The potential human effects of mold exposure have led to a new legal industry with devastating impact on the immune insurance industry. A recent example of mold litigation occurred in Texas, where a jury determined that an insurance company acted fraudulently and in bad faith when fixing water damage in a 22-room mansion.[6] This particular case resulted in a delay in the repair of what many considered a relatively small innocuous water leak but awarded the homeowner with a multimillion dollar verdict. It is pointed out that the number of mold-related claims in the State of Texas alone rose from 7000 in the year 2000 to 37,000 in the year 2001! These claims were further fueled by the presence of tropical storm Alison, which occurred in June of 2001 and affected the Houston metropolitan area for approximately 2 days, resulting in massive flooding along the Gulf Coast. In Houston alone, there was a 58% increase in claims, representing 2.96 claims for every 1000 households. There have been many high profile lawsuits reported in the press, including that of Johnny Carson's ex-sidekick, Ed McMahon, who brought suit against his insurance company for 20 million dollars in April of 2002 for the death of his dog, which was alleged to have been due to exposures to mycotoxins from Stachybotyrs chartarum. Sports stars have not been immune from this weight of litigation. Michael Jordan has required that his home in the Washington, DC area at the Ritz-Carlton Hotel have extensive renovation due to the perception of mold-related problems. The celebrity status of some of these claims has resulted in increased hysteria in the general population. The ultimate effect of this hysterical response to suspected phoma-related problems has had a tremendous impact on the insurance industry, with more than 1.3 billion dollars spent in 2002 to settle lawsuits and mold-related damages.[7] Unfortunately, the response from the insurance industry has clearly been to settle cases and to attempt to no longer put themselves at risk of covering potential mold-related damages. Recently, the State Farm Mutual Automobile Insurance Company has attempted to eliminate coverage from mold-related damages in 33 states.

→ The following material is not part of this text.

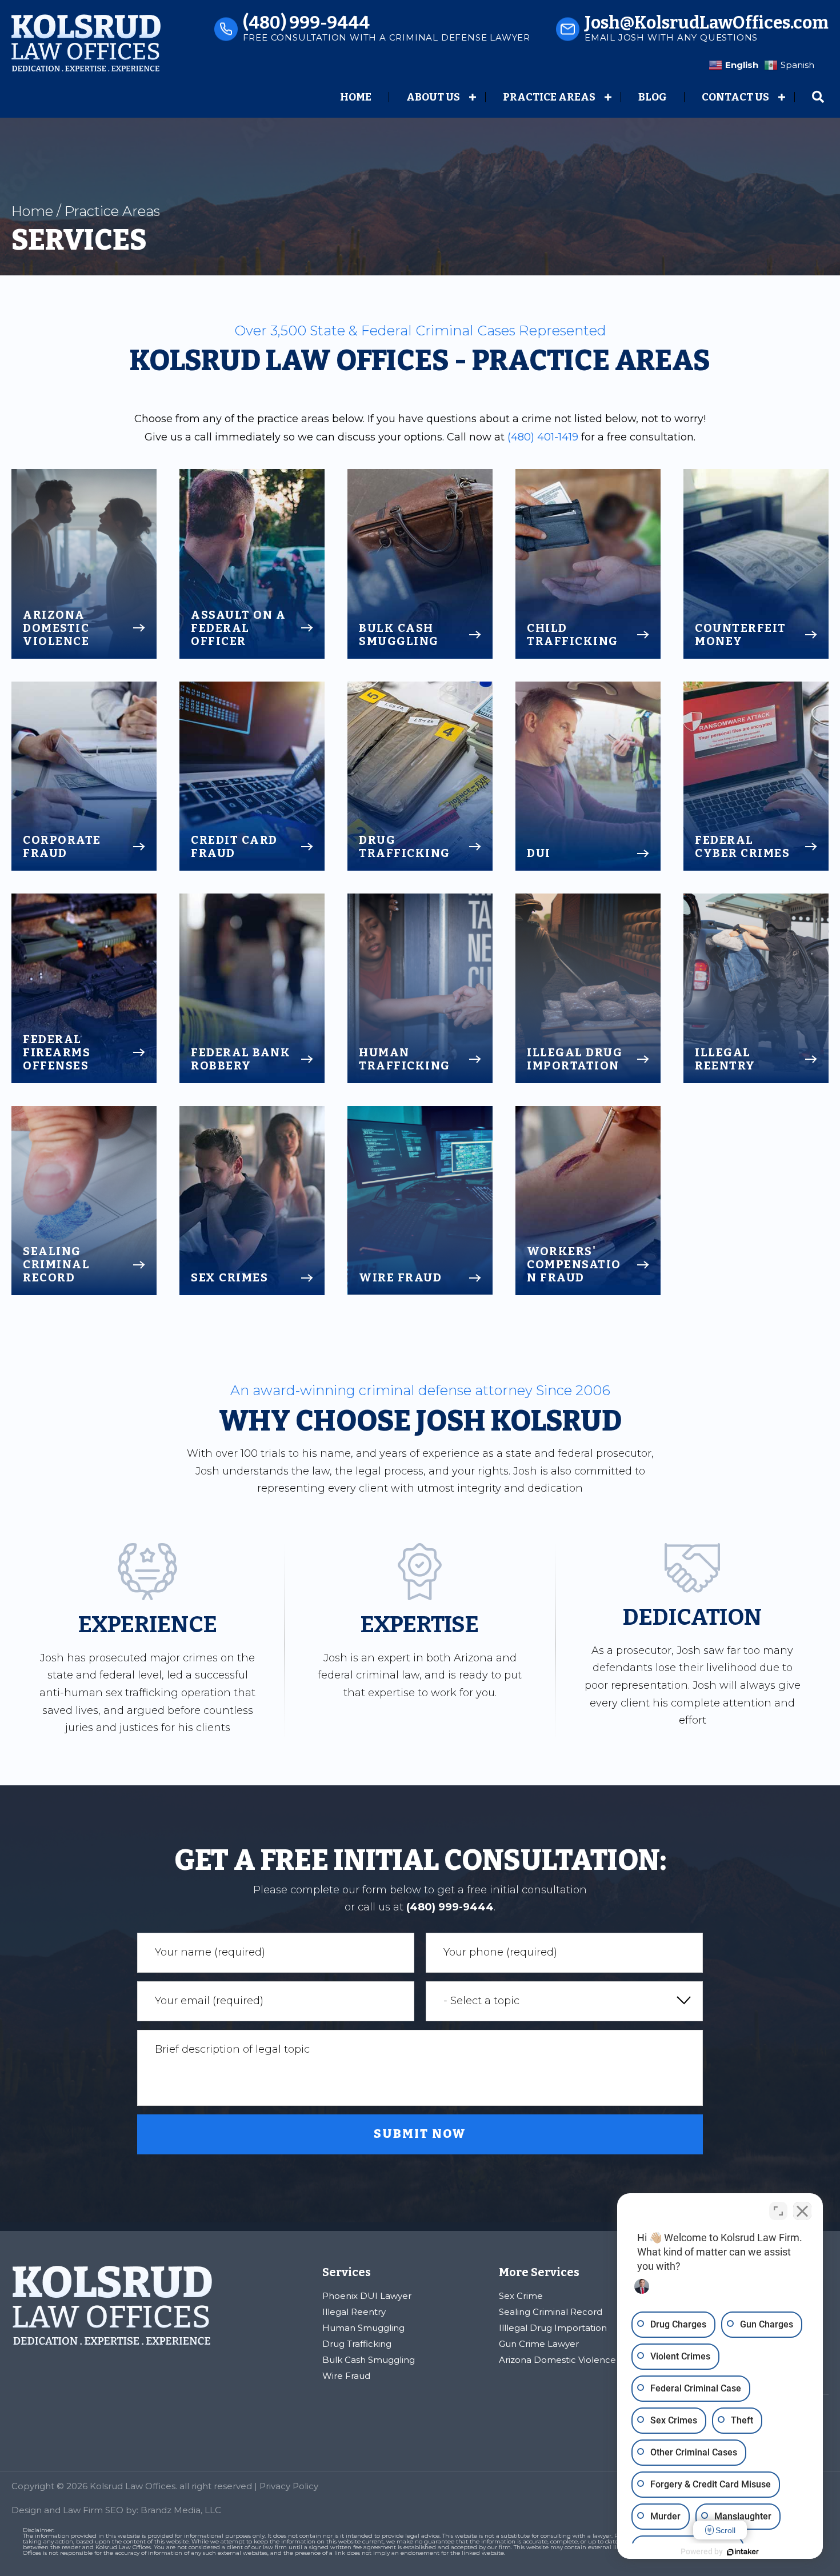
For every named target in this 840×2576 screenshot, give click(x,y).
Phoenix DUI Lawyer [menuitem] (366, 2295)
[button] (472, 97)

There is little doubt that mold can indeed result in human disease. Mold exposure can result in allergic rhinitis, allergic asthma, allergic sinus disease, and pulmonary hypersensitivity pneumonitis. Despite the fact that there is no doubt that mold can result in human disease, aside from these specific incidences, there was very little data to support human disease caused by "mycotoxins." All of the presenters emphasized the need for further research in this area.

References

  1. Horner E. General sessions. Environmental molds: biology of molds. Program and abstracts of the 60th Annual Meeting of the American College of Allergy, Asthma and Immunology; November 15-20, 2002; San Antonio, Texas.
  2. Fedoruk J. General sessions. Environmental molds: home assessments: how they are done. Program and abstracts of the 60th Annual Meeting of the American College of Allergy, Asthma and Immunology; November 15-20, 2002; San Antonio, Texas.
  3. Bardana EJ. General sessions. Environmental molds: Jean A. Chapman Lecture. Health effects of mold exposure and how to evaluate patients who think they have it. Program and abstracts of the 60th Annual Meeting of the American College of Allergy, Asthma and Immunology; November 15-20, 2002; San Antonio, Texas.
  4. Fung F, Hughson WG. Health effects of indoor and fungal bioaerosol exposure. Proc Indoor Air. 2002;1:46-51.
  5. Page EH, Trout DB. The role of Stachybotyrs mycotoxins in building-related illness. Amer Indus Hyg Assoc J. 2001;62:644-648.
  6. Sharp R. Mold getting a costly hold on homes. USA Today. June 19, 2002.
  7. Cahill SF. For some lawyers mold is gold. Amer Bar Assoc J. December 2001.